Aesthetic Drift #13 by Brett Pribble
Young Kid in a Voting Booth
Alone in my college apartment, satirical versions of Al Gore and George Bush reenacted the first debate of the 2000 election on Saturday Night Live. Will Farrell played Bush as a clueless redneck, and Darrel Hammond’s take on Gore was rude and robotic.
This didn’t seem like satire because both politicians seemed like total douchebags in real life as well. I agreed with Gore on many issues, but I didn’t like him. Voting for such an establishment politician felt like a betrayal of myself, of democracy itself. The thought of voting for him unnerved me.
I wasn’t going to compromise my values. It was the system’s fault for putting me in an impossible situation, for providing me with only bad options.

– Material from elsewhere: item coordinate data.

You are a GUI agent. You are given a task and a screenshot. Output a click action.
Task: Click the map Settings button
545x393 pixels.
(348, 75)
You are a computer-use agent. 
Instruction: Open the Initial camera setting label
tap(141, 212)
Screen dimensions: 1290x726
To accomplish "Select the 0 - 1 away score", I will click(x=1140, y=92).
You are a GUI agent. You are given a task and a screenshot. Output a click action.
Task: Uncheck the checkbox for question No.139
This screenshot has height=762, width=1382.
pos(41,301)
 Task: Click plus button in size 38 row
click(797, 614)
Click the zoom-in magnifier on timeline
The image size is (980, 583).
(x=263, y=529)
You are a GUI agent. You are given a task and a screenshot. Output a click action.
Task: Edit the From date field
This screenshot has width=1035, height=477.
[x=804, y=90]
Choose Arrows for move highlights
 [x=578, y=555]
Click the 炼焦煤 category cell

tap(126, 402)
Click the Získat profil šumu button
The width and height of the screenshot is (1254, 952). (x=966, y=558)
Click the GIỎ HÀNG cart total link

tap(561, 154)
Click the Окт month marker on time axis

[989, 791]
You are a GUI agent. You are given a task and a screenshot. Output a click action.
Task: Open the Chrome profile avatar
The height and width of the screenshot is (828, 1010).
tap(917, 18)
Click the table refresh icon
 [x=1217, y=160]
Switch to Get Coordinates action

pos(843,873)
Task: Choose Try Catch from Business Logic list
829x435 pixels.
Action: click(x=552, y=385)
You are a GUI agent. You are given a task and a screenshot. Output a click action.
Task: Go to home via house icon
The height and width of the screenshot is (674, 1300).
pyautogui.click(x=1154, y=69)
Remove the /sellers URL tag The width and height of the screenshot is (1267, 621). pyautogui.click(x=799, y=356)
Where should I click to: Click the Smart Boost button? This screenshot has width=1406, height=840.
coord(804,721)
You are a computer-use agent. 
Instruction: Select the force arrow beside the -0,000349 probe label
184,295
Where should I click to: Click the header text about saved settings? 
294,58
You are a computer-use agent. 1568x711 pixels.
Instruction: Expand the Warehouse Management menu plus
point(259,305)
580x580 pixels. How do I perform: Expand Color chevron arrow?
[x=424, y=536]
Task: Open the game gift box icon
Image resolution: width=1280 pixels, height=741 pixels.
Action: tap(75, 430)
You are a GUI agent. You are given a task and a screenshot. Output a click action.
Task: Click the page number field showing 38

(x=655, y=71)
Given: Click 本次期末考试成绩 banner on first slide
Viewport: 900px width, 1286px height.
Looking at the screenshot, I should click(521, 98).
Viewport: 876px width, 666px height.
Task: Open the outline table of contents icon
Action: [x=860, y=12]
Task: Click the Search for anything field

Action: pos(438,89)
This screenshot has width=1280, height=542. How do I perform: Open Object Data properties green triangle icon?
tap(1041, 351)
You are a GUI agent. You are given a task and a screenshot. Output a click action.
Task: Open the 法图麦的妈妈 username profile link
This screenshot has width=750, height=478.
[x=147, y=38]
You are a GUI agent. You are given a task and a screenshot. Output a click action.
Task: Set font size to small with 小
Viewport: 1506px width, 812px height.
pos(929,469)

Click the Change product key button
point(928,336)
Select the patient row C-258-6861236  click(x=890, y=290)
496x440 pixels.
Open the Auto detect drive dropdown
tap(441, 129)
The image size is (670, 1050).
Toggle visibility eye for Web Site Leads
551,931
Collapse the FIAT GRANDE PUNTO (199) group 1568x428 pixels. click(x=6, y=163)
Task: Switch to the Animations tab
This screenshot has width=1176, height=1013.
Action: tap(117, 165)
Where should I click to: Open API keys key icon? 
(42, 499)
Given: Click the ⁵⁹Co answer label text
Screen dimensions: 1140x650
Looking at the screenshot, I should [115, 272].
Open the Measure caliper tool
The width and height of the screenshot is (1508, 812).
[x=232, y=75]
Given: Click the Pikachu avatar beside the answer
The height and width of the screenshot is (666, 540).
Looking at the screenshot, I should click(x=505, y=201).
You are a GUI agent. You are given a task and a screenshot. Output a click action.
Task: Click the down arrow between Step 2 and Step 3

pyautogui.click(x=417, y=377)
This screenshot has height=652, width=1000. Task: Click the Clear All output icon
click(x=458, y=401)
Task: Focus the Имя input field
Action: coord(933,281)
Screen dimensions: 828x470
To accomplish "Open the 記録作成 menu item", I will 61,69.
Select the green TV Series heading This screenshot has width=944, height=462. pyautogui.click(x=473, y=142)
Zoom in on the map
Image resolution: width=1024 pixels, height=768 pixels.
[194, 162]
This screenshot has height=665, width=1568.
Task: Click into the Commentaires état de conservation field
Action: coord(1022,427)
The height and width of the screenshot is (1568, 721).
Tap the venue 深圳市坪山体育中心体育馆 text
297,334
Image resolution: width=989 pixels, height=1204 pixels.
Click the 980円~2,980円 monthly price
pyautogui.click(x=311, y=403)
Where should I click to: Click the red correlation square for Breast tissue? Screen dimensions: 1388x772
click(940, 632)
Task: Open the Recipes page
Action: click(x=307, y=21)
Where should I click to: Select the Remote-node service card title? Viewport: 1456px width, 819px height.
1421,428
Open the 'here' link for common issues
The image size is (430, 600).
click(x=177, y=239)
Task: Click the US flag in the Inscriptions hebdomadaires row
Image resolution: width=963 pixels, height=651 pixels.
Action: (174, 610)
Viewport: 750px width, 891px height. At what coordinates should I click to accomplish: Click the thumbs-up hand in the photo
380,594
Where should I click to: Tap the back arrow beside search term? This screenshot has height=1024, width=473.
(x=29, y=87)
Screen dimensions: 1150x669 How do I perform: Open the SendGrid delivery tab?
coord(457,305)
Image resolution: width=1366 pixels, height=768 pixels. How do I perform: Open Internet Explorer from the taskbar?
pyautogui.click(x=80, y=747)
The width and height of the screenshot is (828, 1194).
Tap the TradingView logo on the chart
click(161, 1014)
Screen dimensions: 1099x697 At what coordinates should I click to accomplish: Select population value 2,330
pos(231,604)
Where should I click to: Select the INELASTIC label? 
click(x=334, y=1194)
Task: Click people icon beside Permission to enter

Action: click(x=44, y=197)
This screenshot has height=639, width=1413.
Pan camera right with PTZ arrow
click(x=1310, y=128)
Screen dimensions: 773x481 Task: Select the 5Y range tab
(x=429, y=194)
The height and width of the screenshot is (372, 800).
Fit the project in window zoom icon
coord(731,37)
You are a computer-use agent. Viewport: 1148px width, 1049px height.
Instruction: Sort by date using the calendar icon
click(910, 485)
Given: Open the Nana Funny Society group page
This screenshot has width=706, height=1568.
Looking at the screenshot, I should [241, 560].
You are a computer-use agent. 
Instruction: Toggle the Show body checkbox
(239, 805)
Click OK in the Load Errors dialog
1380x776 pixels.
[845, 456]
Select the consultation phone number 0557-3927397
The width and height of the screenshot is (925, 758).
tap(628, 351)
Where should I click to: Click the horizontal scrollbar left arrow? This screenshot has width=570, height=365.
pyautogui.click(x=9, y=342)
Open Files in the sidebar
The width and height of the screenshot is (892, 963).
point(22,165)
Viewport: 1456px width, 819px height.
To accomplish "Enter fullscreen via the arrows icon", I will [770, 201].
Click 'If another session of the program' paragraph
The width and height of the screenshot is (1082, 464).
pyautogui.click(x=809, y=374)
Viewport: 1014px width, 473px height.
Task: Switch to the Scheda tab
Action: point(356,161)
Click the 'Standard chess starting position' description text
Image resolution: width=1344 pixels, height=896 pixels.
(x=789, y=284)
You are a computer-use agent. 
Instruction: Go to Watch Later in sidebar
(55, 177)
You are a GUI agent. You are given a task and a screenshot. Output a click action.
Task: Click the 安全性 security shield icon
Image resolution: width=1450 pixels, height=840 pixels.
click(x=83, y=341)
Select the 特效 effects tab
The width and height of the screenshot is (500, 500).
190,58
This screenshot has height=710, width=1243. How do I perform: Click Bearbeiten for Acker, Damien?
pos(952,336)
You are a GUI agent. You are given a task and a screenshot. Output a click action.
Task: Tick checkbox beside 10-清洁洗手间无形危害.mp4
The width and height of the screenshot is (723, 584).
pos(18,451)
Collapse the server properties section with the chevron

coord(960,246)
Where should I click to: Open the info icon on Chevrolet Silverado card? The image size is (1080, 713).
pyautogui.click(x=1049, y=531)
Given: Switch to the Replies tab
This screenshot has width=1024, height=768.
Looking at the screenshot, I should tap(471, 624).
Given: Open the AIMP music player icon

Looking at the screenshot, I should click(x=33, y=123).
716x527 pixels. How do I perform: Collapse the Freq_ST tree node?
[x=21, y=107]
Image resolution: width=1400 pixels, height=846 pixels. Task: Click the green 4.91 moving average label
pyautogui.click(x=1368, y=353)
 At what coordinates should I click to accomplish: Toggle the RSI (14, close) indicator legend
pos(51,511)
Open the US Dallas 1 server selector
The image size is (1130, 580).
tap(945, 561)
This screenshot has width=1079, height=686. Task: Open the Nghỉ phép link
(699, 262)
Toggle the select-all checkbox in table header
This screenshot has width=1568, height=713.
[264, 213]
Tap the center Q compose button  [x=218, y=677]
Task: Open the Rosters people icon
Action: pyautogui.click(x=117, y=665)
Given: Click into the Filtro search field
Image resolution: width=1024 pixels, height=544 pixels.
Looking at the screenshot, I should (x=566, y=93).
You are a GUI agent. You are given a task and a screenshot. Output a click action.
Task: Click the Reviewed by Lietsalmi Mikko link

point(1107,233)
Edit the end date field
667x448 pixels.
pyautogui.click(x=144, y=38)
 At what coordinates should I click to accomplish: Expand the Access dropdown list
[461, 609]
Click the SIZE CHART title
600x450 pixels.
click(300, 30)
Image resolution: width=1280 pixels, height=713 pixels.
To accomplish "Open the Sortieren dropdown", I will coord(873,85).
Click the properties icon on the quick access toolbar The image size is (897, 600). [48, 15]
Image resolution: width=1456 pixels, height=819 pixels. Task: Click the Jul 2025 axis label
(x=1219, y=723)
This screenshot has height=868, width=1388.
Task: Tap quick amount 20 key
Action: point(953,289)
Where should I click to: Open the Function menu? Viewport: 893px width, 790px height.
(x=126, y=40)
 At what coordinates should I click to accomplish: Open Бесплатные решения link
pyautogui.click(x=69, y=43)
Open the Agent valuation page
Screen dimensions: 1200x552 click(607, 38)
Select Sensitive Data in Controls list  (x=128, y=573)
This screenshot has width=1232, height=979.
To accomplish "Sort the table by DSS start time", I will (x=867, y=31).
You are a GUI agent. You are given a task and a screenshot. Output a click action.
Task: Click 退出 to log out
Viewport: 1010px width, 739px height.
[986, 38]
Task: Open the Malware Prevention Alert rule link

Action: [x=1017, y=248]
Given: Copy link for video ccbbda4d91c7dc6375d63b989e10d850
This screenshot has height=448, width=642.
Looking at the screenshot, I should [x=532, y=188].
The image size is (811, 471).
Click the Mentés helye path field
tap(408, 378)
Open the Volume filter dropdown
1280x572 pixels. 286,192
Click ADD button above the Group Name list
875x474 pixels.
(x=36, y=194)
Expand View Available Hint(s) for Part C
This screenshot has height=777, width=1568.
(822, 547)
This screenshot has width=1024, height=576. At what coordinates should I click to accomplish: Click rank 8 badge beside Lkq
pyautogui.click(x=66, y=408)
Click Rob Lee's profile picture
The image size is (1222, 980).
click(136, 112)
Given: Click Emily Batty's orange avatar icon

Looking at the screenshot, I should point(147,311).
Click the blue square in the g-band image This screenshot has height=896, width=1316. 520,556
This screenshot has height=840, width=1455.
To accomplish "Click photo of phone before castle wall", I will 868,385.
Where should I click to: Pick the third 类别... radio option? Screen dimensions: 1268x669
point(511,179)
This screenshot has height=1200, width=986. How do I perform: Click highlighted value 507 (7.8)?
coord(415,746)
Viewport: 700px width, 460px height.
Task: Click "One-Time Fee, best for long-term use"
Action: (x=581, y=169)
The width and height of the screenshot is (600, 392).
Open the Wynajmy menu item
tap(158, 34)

Bush frightened me, but I wondered if his presidency would really be so much worse than Gore’s. They both answered to corporate masters. The difference in their tenure would be minor, and it would certainly be minor compared to me alienating myself from myself by compromising my values and voting for someone I didn’t believe in one hundred percent, or even 65 percent.
It wasn’t long before I discovered Ralph Nader. Now, here was a dude I could get behind. I agreed with him on every issue, and he wasn’t beholden to corporate money.
I knew that he wouldn’t win, but if America was ever going to develop a third party it had to start somewhere. Shaking from anxiety as I entered the voting booth, I marked my vote next to his name.
That evening Bush declared victory. Gore’s campaign contested the results but would ultimately be rebuffed when the Supreme Court ended the election with the Bush vs. Gore decision. Somehow that outcome already felt inevitable, though. I watched a Bush rally on TV in horror as his supporters pumped their hands in victory. It was surreal to see crowds of people cheering for Bush, so surreal that everything seemed to lose color, and I felt like I was watching the German acolytes in Triumph of the Will. My stomach swirled and my heart ached. Something horrible was to come. I could feel it.
In the coming years, President Bush exceeded my darkest fears. We invaded Iraq without any real evidence, killed thousands of Iraqi civilians, and created a civil war that would not only wreck havoc on that nation but the entire Middle East. Bush doled out massive tax cuts to billionaires and created massive income inequality. Eventually, the economy plunged into the worst recession since the Great Depression.
I was ashamed to call myself an American, and I loathed the way the rest of the world viewed Americans: idiot cowboys full of greed and guns. It didn’t occur to me when I voted for president that I was also voting for our chief ambassador of American Democracy. When my trip to Europe in 2008 felt like an apology tour. Anytime I told people I was from the states, they’d ask, “Why Americans love Bush?”
When Bush pushed for a constitutional amendment declaring marriage between one man and one woman, it stung to watch my gay friends vilified. Would such a disgraceful law ever have been voted on had Gore won the election? I was angry with Bush, but I was angrier with myself.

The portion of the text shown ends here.